* _Task list_
1. Answer these questions about the case report:
(a) How old was the woman admitted after her fall?
(b) Which drug was started when she returned to the emergency with seizures?
(c) Up to what percentage of patients have seizures in the acute phase of cerebral venous thrombosis?
2. Can you rewrite the case report's passage starting with "Headache, which is" and going on through "has been established.", changing "thunderclap headache" to "sudden-onset headache"?

Excerpt: Begin

A patient with traumatic head injury: Cause or consequence?

Diana Aguiar de Sousa and Lia Lucas Neto, from the Department of Neurosciences (Neurology) and the Department of Neuroradiology, Hospital de Santa Maria, University of Lisbon, Portugal

Case Report

A 39-year-old woman was admitted to our institution for evaluation after falling from the standing position. On admission, the patient was vomiting, had signs of minor head injury and could not explain why she fell. Her parents reported she was slightly confused when they found her. The neurological examination and head computer tomography (CT) scan were unremarkable. The patient was evaluated by the Neurosurgery team and discharged. A few hours later, the patient was admitted again in the emergency with seizures. Treatment with valproic acid was initiated and a repeated CT scan showed a right frontal hypodensity, which was considered to be traumatic. The patient reported headache (VAS 5/10) and no spontaneous retinal venous pulsations were seen in fundoscopy. The remaining neurological examination was unremarkable. When asked, the patient reported headache hours before the first fall. An MRI was requested, which confirmed thrombosis of the distal third of the superior sagittal sinus and cortical veins with associated venous infarction (Figure 1). Therapeutic anticoagulation was started and the patient was admitted in the Stroke Unit. At 3 months, she was asymptomatic. Repeated MRI showed venous recanalization (Figure 2) and regression of the brain lesion.

Discussion

Headache, which is the most common symptom in cerebral venous thrombosis (CVT), is a very common complaint in the emergency setting. Although the typical pattern of headache includes worsening with effort, such as Valsava maneuver, and when recumbent, several types of headache have been reported in CVT, including thunderclap headache. Seizures are another common presenting sign, occurring in the acute phase in up to 40% of patients, which is a higher proportion comparing with other types of stroke. Importantly, in most of the cases they actually occur before the diagnosis has been established.

Excerpt: End
Data for analysis: Begin

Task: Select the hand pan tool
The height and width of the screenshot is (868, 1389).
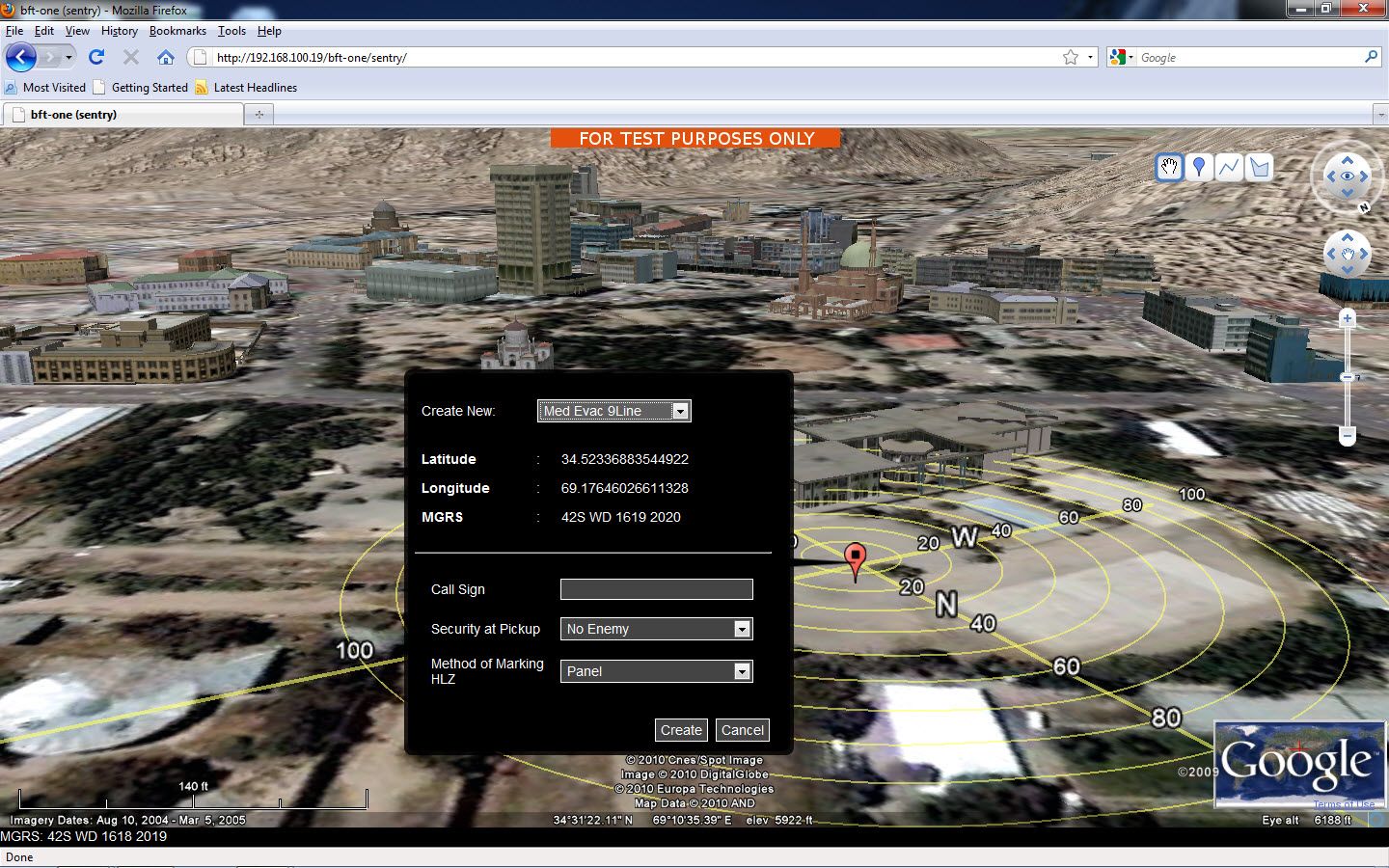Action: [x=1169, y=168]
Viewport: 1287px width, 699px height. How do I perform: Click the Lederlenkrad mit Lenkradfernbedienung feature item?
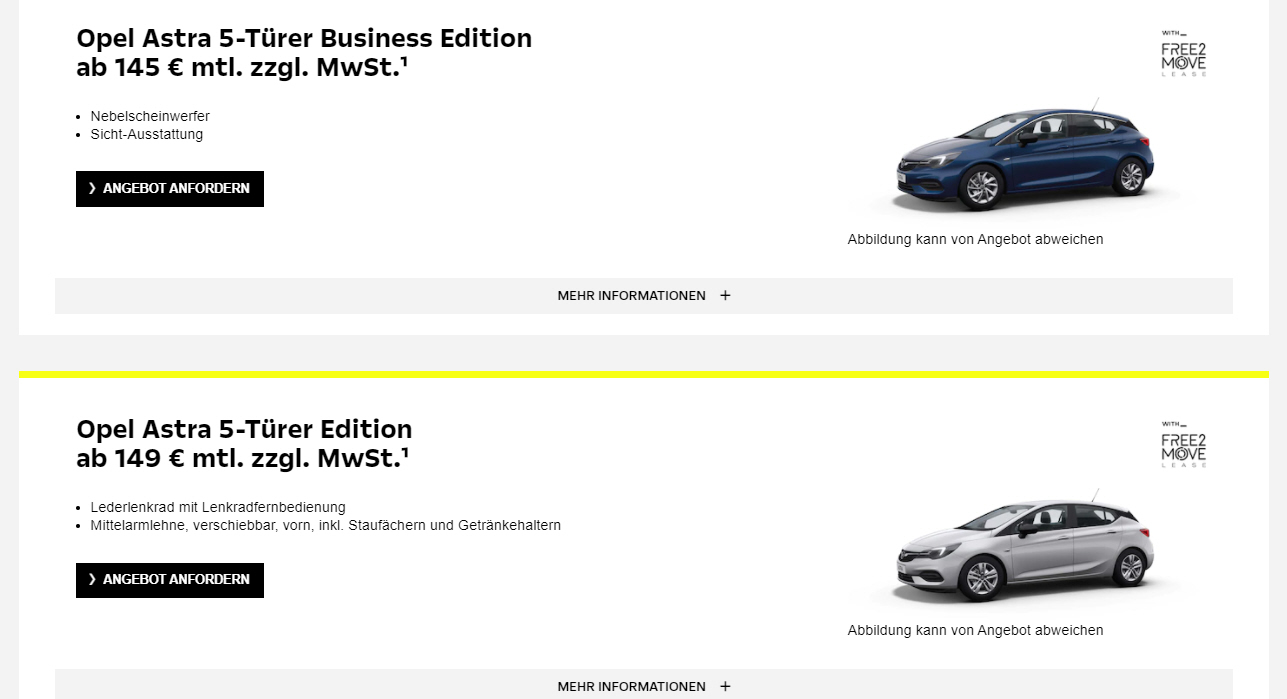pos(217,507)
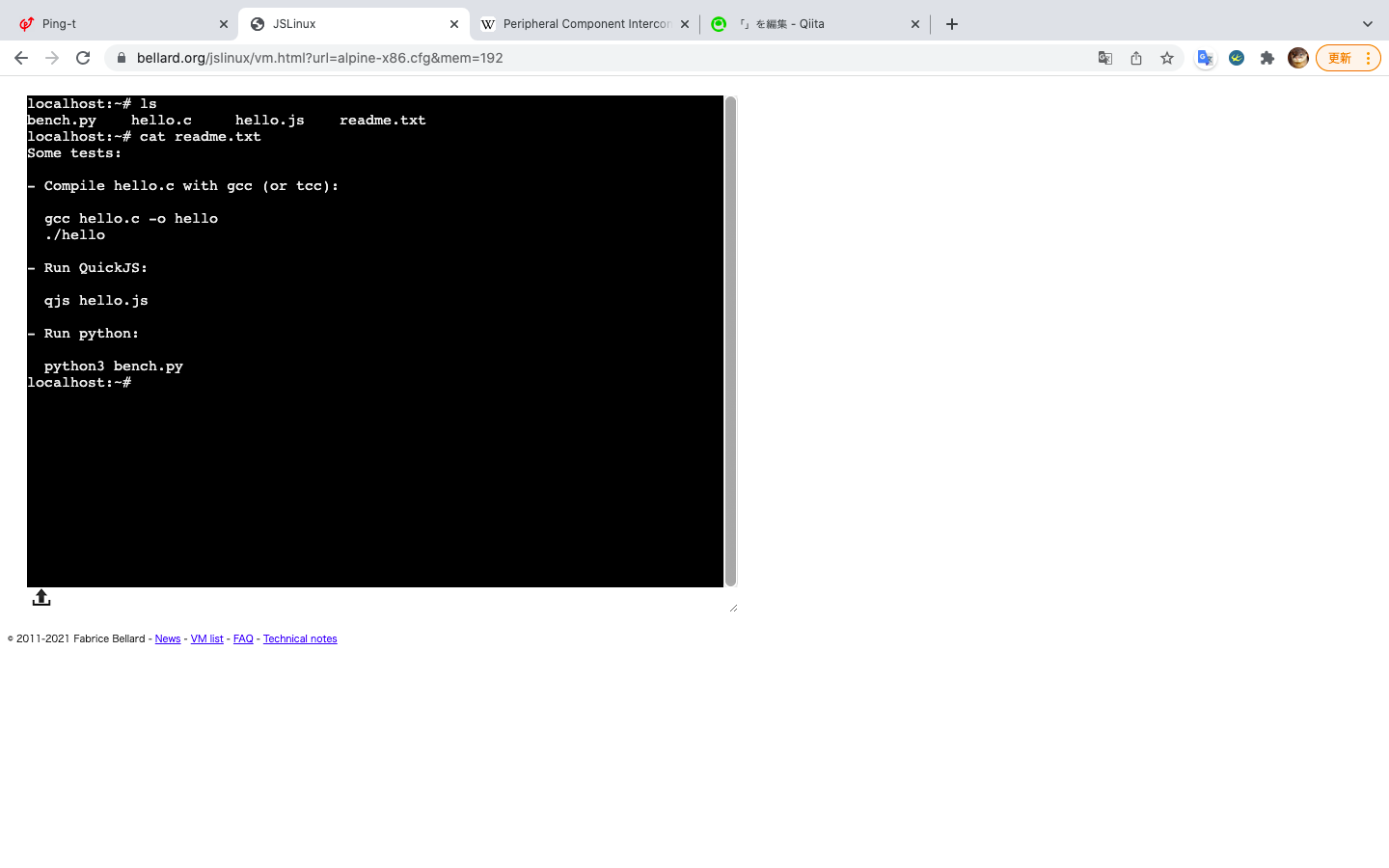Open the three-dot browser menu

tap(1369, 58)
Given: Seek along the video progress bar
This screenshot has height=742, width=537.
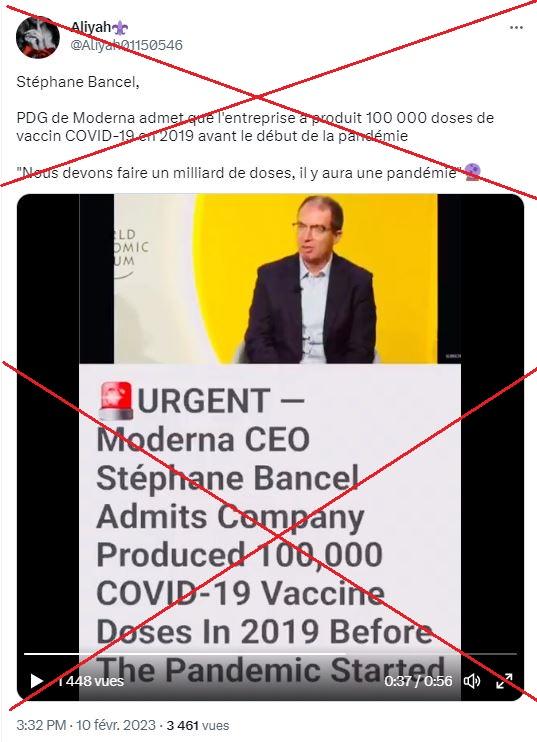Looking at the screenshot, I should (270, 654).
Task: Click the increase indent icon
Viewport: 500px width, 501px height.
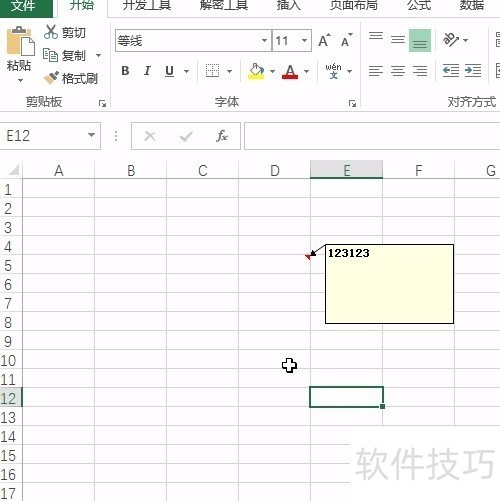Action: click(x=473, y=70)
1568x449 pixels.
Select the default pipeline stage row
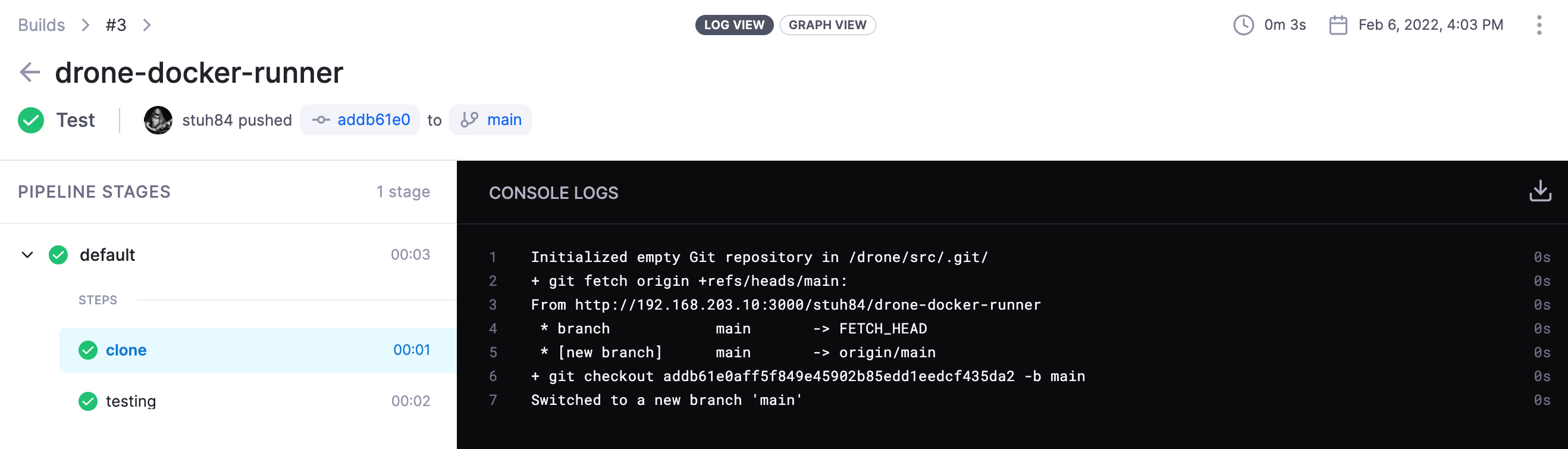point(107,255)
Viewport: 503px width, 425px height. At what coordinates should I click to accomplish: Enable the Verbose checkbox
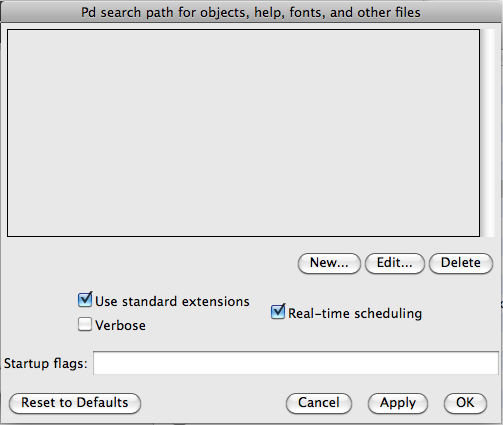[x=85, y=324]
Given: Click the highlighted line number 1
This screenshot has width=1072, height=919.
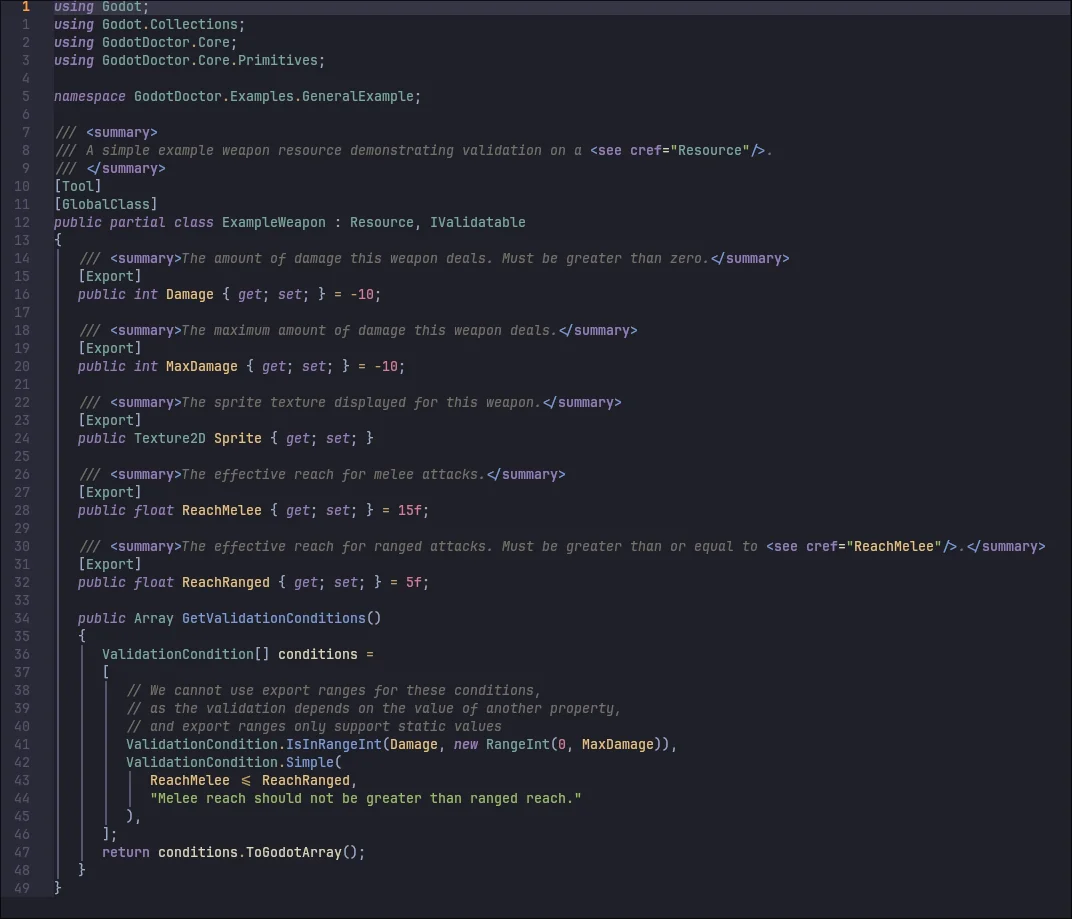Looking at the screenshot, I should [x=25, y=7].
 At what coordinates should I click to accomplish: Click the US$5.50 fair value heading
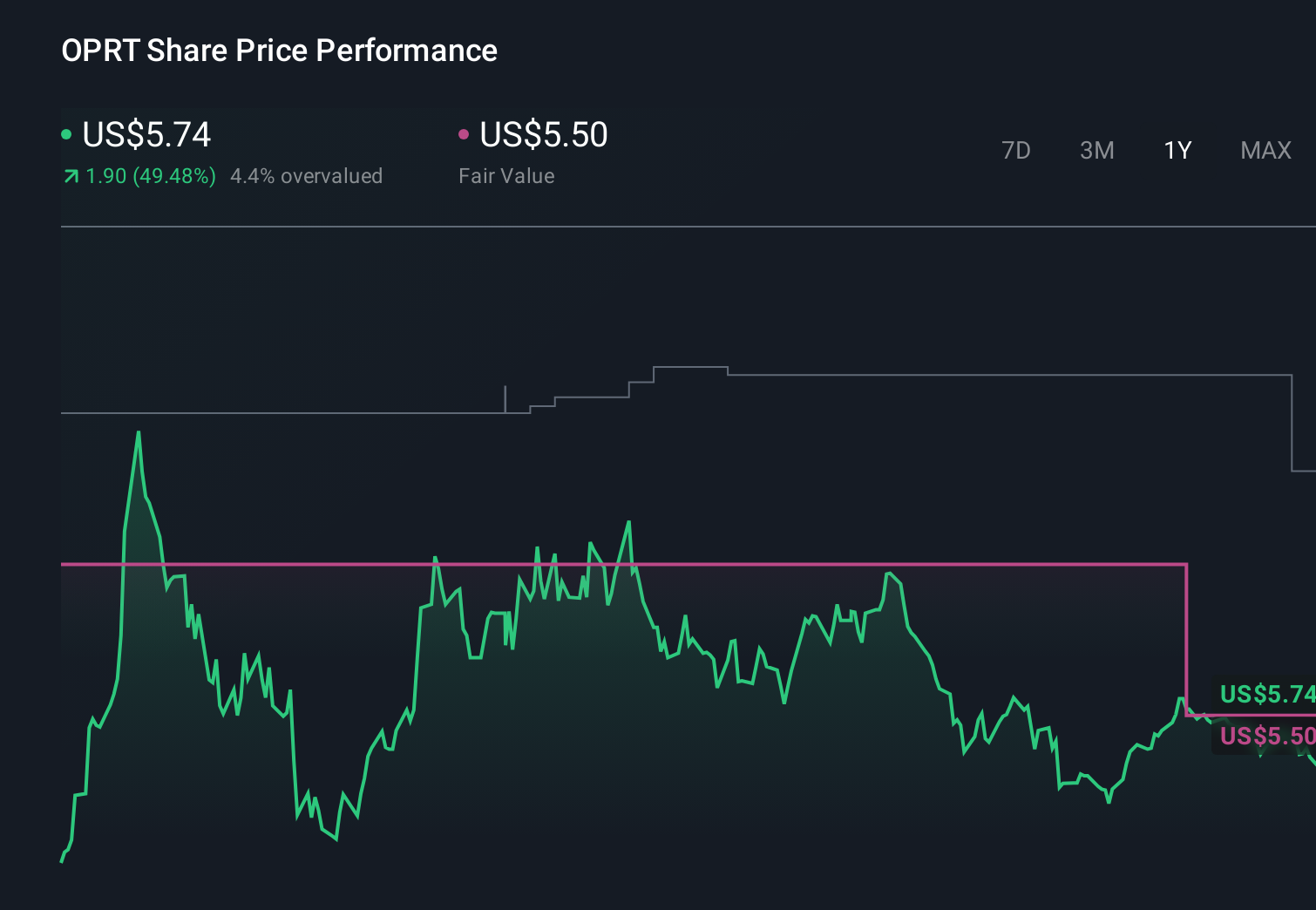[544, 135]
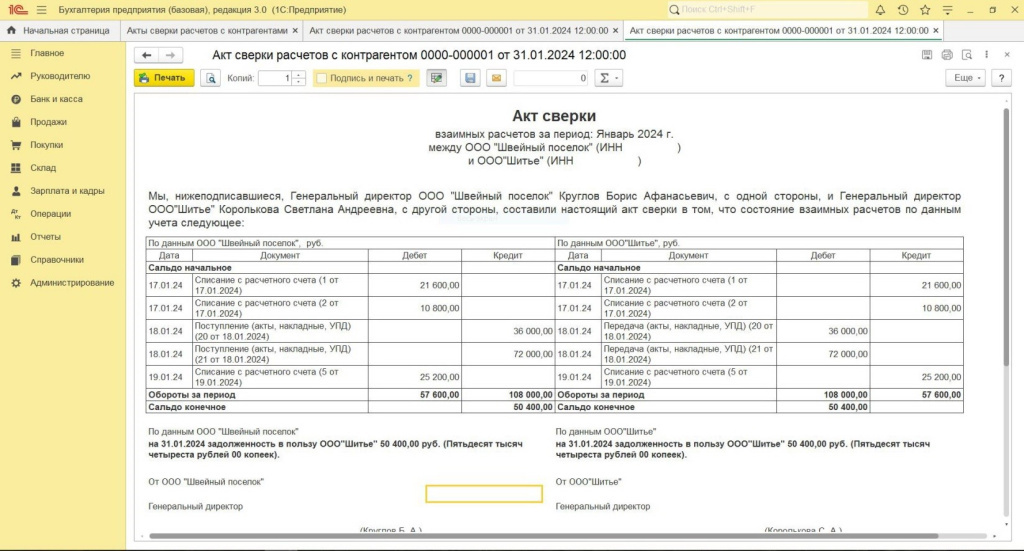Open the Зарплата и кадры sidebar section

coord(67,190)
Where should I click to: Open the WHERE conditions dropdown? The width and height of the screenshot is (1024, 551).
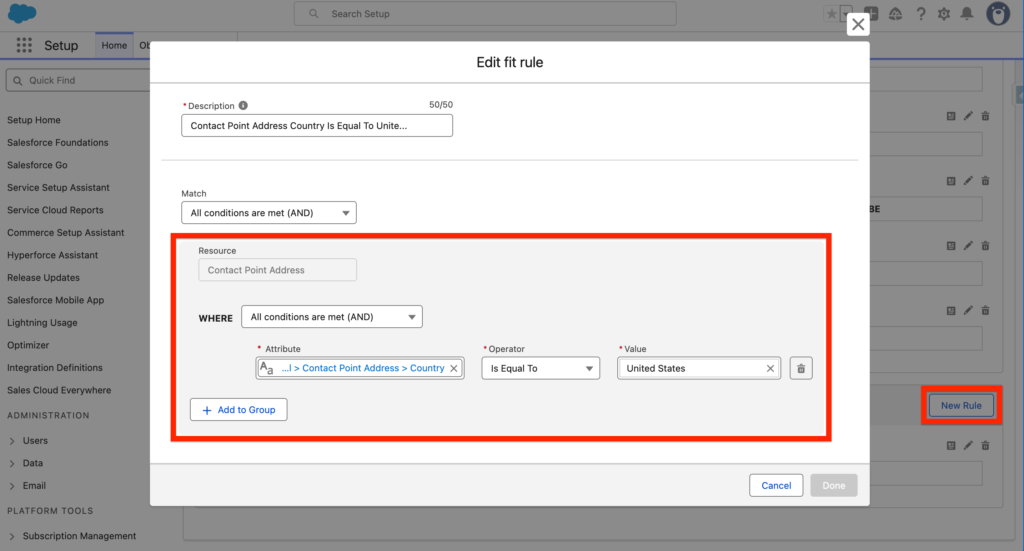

Data for analysis: End

* _Problem solutions_
1.
(a) 39 years old
(b) Valproic acid
(c) Up to 40%

2.
Headache, which is the most common symptom in cerebral venous thrombosis (CVT), is a very common complaint in the emergency setting. Although the typical pattern of headache includes worsening with effort, such as Valsava maneuver, and when recumbent, several types of headache have been reported in CVT, including sudden-onset headache. Seizures are another common presenting sign, occurring in the acute phase in up to 40% of patients, which is a higher proportion comparing with other types of stroke. Importantly, in most of the cases they actually occur before the diagnosis has been established.